Most efficient way of retrieving unique elements from a Pandas column?

Question

I have a pandas column of datetime objects, and from this column I want to extract a list of unique years from it. What would be the most efficient way of doing this?

edit: Wasn't sure how the order of performing the operations was treated by pandas

Possible duplicate of [Find the unique values in a column and then sort them](https://stackoverflow.com/questions/32072076/find-the-unique-values-in-a-column-and-then-sort-them) -- provided you know how to extract the year from a datetime which you can get from [this question](https://stackoverflow.com/questions/25146121/extracting-just-month-and-year-from-pandas-datetime-column-python). — pault, Jul 10 '18 at 14:58
@pault I have to disagree.

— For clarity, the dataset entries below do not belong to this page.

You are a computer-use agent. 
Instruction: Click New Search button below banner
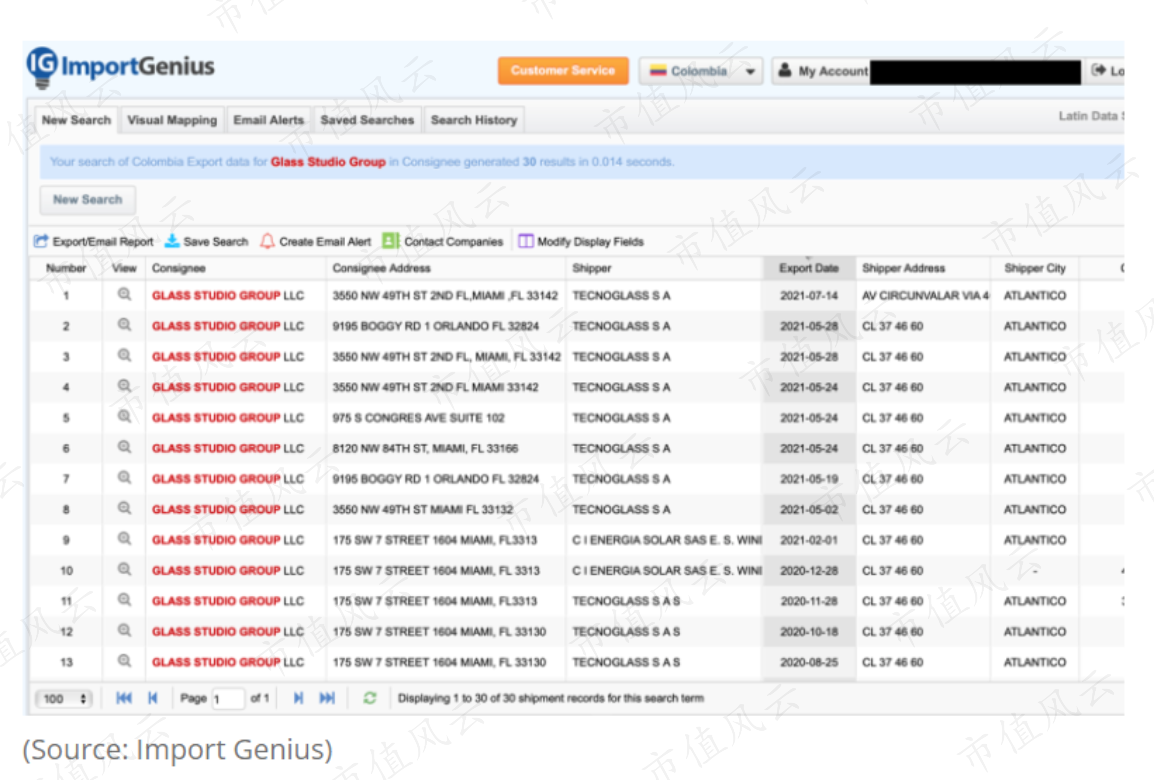(x=88, y=199)
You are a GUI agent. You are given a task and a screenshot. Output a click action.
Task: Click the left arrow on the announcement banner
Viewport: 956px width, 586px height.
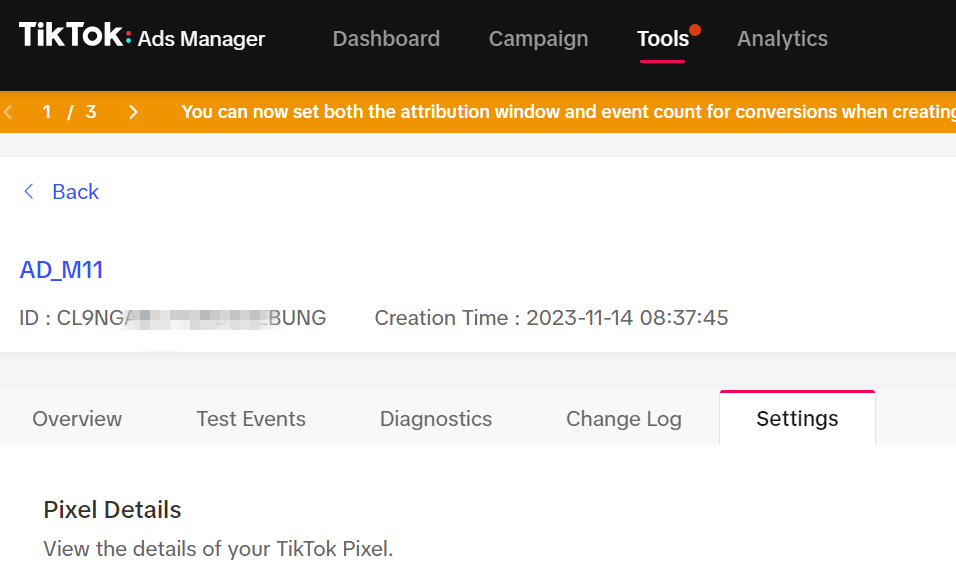pos(8,112)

First, getting the years from a datetime column adds a syntactic complexity over the question you link. Second, the question is how to do so *efficiently*. — Engineero, Jul 10 '18 at 15:09

score 6 · Accepted Answer · answered Jul 10 '18 at 15:06

You can use pd.Series.dt.year followed by pd.Series.unique.

Timings on Python 3.6 / Pandas 0.19 below using data from @Engineero.

%timeit df['time'].dt.year.unique().tolist()                  # 739 µs per loop
%timeit df['time'].apply(lambda x: x.year).unique().tolist()  # 5.9 ms per loop
%timeit list(set(df['time'].dt.year.values))                  # 823 µs per loop

BENY · Answer 2 · 2018-07-10T15:11:51.107

4

If you consider the speed , data from Engineero

list(set(df['time'].dt.year.values))

edited Jul 10 '18 at 15:11

answered Jul 10 '18 at 15:03

BENY

317,841
20
164
234

Engineero · Answer 3 · 2018-07-10T15:22:07.370

I made an example that gives us 1000 rows covering 165 years:

base = datetime.today()
date_list = [base + x*timedelta(days=60) for x in range(0, 1000)]
df = pd.DataFrame(data={'times': date_list})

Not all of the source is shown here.